Coronavirus, "in Bangladesh è un disastro, in comunità Roma preoccupati"

Bruno Cirelli
Luglio 8, 2020

"Va garantito isolamento. Stiamo predisponendo l'ordinanza per garantire che vengano eseguiti i test e i tamponi a tutti i viaggiatori del volo speciale in arrivo oggi da Dacca (Bangladesh) autorizzato dall'Enac" fa sapere l'assessore regionale alla Sanità Alessio D'Amato, responsabile dell'Unità di Crisi Covid-19 della Regione Lazio. In attesa degli esiti dovranno esser posti in isolamento. Il provvedimento, discusso con il ministro degli esteri Luigi Di Maio, è valido per una settimana, durante la quale si penserà a misure per chi rientra dai Paesi extra Schengen e extra Ue. "Se non avessimo messo in piedi una imponente macchina dei controlli questi passeggeri molto probabilmente sarebbero stati a loro volta un vettore di trasmissione del virus presso le loro comunità", ha concluso D'Amato.

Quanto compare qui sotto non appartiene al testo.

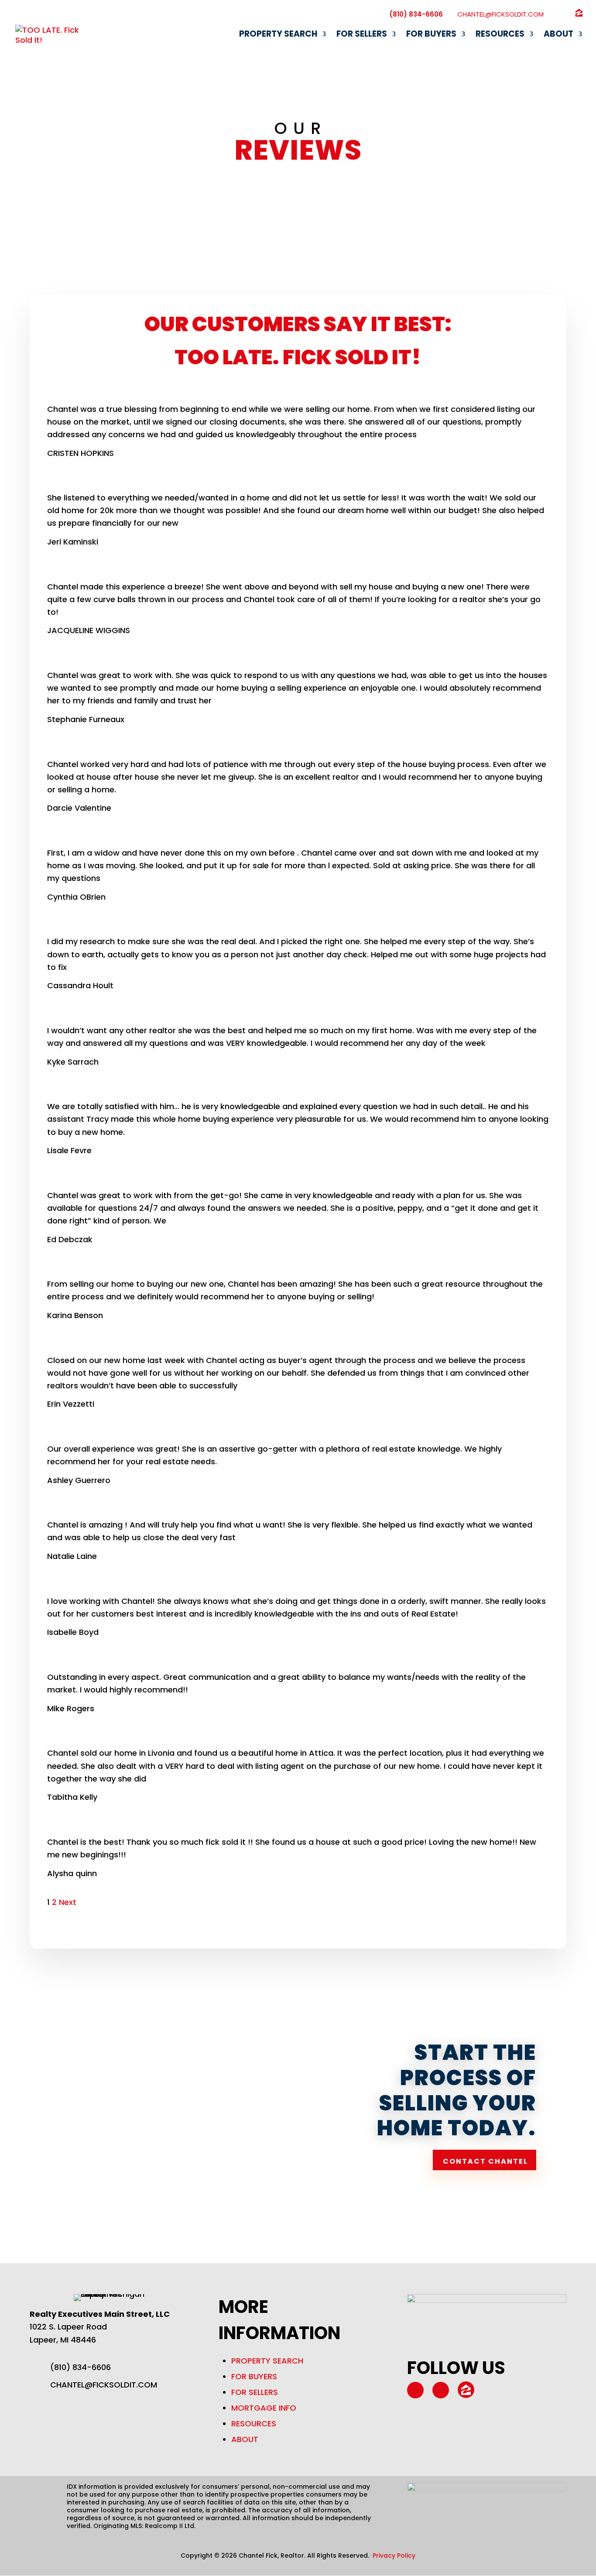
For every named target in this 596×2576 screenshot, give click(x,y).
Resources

Già ieri, domenica 5 luglio, il governatore Nicola Zingaretti aveva chiesto provvedimenti urgenti: "I nuovi dati sui contagi ci dicono che la riapertura delle frontiere da molti Paesi ancora ad alto rischio richiede nuove e tempestive misure di prevenzione e controllo degli arrivi". "Nella Asl Roma 1 - descrive D'Amato - dei sette casi odierni, sono sei quelli riferiti a persone di nazionalità bengalese che hanno un link correlabile con i voli provenienti da Dacca".

Il ministro Speranza blocca i voli dal Bangladesh

"Si conferma la forte incidenza dei casi di importazione".

Ed è stata una vera BOMBA scoprire che ben 21 dei 225 passeggeri sono risultati positivi al test sierologico e ora si attende l'esito dei tamponi per cui servono altre 24 ore. Ulteriori due casi arrivano da accesso al pronto soccorso dall'ospedale San Pietro e uno dal pronto soccorso del Policlinico di Tor Vergata. È stata avviata l'indagine epidemiologia. "E' giusto fare tutto il possibile per aumentare i controlli su chi arriva da Paesi con circolazione del Covid-19 sostenuta per questo l'ordinanza che ho firmato il 30 giugno prevede l'isolamento per 14 giorni e la sorveglianza sanitaria per chi proviene da tutti i Paesi extra Schengen", ha dichiarato oggi il ministro della Salute, Roberto Speranza.